Kalau saya lebih ingin melihat Komang sebagai pemain nomor 6, karena punya naluri bertahan dan menyerang sama baiknya. Ini bisa jadi strategi kejutan saat lawan Irak, karena Komang pasti tidak terlalu diwaspadai lawan. Dua gol yang dicetak Komang, karena lawan terfokus dengan pemain-pemain yang lebih sering membahayakan gawang seperti Ivar Jenner, Marcelino, Nathan, dan Ridho.

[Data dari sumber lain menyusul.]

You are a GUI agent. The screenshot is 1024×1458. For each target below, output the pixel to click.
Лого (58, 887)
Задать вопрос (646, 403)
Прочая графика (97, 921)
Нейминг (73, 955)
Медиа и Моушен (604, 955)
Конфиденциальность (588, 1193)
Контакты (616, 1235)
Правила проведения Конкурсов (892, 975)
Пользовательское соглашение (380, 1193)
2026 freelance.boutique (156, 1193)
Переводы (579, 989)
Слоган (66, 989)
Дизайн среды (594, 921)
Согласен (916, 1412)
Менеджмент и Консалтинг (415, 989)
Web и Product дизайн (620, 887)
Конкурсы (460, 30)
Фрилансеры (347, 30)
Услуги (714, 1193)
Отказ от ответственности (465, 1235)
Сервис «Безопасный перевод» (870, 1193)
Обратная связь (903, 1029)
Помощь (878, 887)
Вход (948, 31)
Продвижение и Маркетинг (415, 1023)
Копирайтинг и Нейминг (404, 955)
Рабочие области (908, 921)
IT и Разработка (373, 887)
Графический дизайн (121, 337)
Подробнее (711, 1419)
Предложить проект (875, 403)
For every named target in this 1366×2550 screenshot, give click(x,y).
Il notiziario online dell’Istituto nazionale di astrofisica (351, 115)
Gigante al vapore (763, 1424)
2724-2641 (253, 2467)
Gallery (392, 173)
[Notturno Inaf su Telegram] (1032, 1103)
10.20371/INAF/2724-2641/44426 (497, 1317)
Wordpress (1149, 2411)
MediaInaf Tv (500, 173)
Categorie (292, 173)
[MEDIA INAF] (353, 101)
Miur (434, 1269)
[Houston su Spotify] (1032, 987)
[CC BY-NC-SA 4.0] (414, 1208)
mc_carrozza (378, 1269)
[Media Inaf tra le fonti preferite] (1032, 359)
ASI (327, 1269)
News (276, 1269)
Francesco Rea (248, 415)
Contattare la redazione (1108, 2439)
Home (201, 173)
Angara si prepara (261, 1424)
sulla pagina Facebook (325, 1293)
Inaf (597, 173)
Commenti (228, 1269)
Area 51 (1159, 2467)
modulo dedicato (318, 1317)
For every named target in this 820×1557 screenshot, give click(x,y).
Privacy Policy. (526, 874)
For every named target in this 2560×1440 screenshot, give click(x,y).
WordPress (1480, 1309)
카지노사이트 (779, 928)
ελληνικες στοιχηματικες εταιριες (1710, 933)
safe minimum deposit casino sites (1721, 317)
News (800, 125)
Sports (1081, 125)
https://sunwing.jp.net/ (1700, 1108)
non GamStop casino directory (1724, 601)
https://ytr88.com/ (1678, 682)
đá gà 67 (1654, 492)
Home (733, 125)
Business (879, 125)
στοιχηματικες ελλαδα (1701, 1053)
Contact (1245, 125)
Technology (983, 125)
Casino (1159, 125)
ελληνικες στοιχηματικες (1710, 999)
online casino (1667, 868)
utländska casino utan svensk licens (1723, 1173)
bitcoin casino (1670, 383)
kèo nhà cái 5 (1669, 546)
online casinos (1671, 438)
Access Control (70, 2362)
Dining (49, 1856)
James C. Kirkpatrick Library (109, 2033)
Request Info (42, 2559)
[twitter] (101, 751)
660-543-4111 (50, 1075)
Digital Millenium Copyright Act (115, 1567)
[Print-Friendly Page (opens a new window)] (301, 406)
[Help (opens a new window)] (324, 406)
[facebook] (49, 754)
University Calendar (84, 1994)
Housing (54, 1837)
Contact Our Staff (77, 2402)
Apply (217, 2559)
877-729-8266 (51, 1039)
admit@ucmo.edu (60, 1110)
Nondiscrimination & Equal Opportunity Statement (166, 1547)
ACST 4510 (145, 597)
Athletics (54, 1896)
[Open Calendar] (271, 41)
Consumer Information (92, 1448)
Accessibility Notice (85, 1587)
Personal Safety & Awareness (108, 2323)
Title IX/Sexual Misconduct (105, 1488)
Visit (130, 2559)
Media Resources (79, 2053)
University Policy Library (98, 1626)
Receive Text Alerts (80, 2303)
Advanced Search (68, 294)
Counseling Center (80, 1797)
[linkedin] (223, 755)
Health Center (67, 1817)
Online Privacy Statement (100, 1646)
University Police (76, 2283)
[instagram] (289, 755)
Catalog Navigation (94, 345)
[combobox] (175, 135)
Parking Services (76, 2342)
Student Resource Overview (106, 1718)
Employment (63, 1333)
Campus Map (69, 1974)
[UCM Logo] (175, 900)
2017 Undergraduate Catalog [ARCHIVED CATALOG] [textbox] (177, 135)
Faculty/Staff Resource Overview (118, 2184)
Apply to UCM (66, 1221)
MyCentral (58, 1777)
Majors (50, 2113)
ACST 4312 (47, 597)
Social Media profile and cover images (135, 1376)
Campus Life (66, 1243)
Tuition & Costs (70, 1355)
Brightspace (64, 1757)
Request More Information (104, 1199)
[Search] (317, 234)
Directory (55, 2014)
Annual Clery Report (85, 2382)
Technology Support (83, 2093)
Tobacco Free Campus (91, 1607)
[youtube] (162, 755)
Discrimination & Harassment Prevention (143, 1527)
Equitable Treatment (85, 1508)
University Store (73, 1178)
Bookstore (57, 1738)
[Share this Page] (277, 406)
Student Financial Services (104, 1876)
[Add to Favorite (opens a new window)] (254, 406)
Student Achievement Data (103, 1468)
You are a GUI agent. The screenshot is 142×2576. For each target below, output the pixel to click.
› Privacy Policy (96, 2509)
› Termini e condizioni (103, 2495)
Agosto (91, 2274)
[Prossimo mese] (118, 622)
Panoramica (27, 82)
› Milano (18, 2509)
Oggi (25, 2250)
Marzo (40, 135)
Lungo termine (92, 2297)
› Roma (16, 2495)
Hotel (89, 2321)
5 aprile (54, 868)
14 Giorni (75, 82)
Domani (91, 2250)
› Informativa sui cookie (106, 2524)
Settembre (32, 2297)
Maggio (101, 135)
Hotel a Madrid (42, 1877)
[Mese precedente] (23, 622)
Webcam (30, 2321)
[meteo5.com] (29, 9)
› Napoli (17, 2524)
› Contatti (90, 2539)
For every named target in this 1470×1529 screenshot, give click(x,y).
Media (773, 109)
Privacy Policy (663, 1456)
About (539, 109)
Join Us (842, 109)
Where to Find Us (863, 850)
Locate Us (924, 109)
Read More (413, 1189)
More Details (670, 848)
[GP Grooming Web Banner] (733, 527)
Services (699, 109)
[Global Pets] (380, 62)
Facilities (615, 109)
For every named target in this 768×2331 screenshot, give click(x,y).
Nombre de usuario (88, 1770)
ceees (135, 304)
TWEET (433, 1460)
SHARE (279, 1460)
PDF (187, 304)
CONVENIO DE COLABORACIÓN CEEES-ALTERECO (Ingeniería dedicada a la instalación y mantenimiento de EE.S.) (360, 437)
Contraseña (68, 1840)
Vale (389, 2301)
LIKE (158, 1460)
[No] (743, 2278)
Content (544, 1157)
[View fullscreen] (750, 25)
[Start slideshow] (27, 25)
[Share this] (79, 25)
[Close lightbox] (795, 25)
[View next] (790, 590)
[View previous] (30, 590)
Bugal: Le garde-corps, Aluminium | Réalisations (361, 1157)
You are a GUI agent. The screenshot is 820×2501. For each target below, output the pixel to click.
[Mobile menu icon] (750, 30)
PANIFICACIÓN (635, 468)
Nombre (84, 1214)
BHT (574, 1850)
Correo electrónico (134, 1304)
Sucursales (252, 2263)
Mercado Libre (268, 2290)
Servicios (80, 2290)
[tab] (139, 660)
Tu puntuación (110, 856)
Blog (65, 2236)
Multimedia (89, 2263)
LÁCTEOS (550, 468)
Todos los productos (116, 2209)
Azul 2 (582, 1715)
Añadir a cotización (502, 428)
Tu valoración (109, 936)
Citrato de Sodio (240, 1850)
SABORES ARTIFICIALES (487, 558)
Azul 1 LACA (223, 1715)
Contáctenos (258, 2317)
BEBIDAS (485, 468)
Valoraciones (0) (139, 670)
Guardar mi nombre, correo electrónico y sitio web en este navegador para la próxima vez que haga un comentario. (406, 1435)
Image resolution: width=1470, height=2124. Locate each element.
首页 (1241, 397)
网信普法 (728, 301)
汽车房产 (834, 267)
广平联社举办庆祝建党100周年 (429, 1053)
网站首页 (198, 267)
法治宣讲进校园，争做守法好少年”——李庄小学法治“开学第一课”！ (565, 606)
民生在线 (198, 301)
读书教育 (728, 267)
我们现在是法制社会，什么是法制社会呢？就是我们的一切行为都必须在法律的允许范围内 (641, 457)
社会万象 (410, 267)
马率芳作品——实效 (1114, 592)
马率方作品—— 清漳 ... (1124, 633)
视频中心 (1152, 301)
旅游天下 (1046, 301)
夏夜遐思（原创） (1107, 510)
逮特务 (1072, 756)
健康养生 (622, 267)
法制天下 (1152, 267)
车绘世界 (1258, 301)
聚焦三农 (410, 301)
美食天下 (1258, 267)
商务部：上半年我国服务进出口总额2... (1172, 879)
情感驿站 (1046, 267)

Peran pemain nomor 6, mungkin saja Komang-Nathan bisa disetting bergant-ganti peran. Kenapa disetting, karena saat salah satu menjadi pemain nomor 6, maka yang satunya menjadi center back. Jika tidak maka mis-komunikasi bisa berakibat fatal, kena serangan balik.
Peran Jeam Kelly Stroyer
STY bisa memakai stategi saat menang Yordania dengan memainkan Stroyer sebagai starter, dan menjadi perusak di lini tengah, dan tiba-tiba dapat meluncur di area penyerangan.
Melawan Irak Indonesia harus meredam dengan pressure tinggi agar tidak berkembang, karena Irak adalah tim yang mapan. Gaya permainannya mirip dengan timnas seniornya. Bermain bola panjang, dan operan pendek seringkali dilakukan dengan matang. Jika dibiarkan berkembang Indonesia akan kesulitan. Satu pemain yang harus diperhatikan, karena dapat menyebabkan malapetaka adalah Ali Jasiim, yang juga bermain di timnas senior.
Mengenai barisan penyerang, tentu tidak banyak berubah. Hanya jika recovery mereka berhasil, bermain cepat  dan tenang ,  harus melupakan beban olimpiade, mereka mampu memainkan set-up-set-up serangan cepat di kotak penalty. Dengan begitu  saya kira mereka akan berhasil menjebol gawang Irak, yang terlihat kewalahan juga dengan permainan cepat dan kreatif saat melawan Thailand maupun Jepang.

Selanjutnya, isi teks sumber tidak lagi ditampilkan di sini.